On Mon, 14 Aug 2017 14:12:33 +0100
Robin Murphy <robin.murphy@arm.com> wrote:

> On 14/08/17 10:45, Alexey Kardashevskiy wrote:
> > Folks,
> > 
> > Is there anything to change besides those compiler errors and David's
> > comment in 5/5? Or the while patchset is too bad? Thanks.  
> 
> While I now understand it's not the low-level thing I first thought it
> was, so my reasoning has changed, personally I don't like this approach
> any more than the previous one - it still smells of abusing external
> APIs to pass information from one part of VFIO to another (and it has
> the same conceptual problem of attributing something to interrupt
> sources that is actually a property of the interrupt target).
> 
> Taking a step back, though, why does vfio-pci perform this check in the
> first place? If a malicious guest already has control of a device, any
> kind of interrupt spoofing it could do by fiddling with the MSI-X
> message address/data it could simply do with a DMA write anyway, so the
> security argument doesn't stand up in general (sure, not all PCIe
> devices may be capable of arbitrary DMA, but that seems like more of a
> tenuous security-by-obscurity angle to me).
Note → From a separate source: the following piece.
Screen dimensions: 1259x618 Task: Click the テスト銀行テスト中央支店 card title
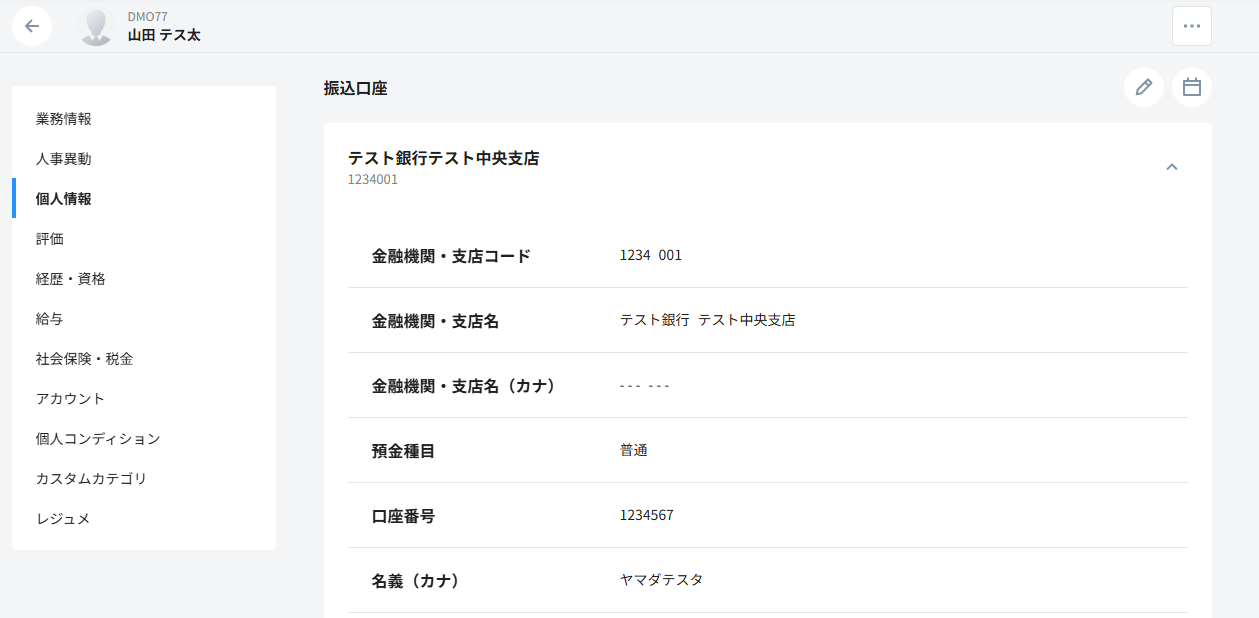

Besides, with Type1 IOMMU
> the fact that we've let a device be assigned at all means that this is
> already a non-issue (because either the hardware provides isolation or
> the user has explicitly accepted the consequences of an unsafe
> configuration) - from patch #4 that's apparently the same for SPAPR TCE,
> in which case it seems this flag doesn't even need to be propagated and
> could simply be assumed always.
> 
> On the other hand, if the check is not so much to mitigate malicious
> guests attacking the system as to prevent dumb guests breaking
> themselves (e.g. if some or all of the MSI-X capability is actually
> emulated), then allowing things to sometimes go wrong on the grounds of
> an irrelevant hardware feature doesn't seem correct :/

While the theoretical security provided by preventing direct access to
the MSI-X vector table may be mostly a matter of obfuscation, in
practice, I think it changes the problem of creating arbitrary DMA
writes from a generic, trivial, PCI spec based exercise to a more device
specific challenge.  I do however have evidence that there are
consumers of the vfio API who would have attempted to program device
interrupts by directly manipulating the vector table had they not been
prevented from doing so and contacting me to learn about the SET_IRQ
ioctl.  Therefore I think the behavior also contributes to making the
overall API more difficult to use incorrectly.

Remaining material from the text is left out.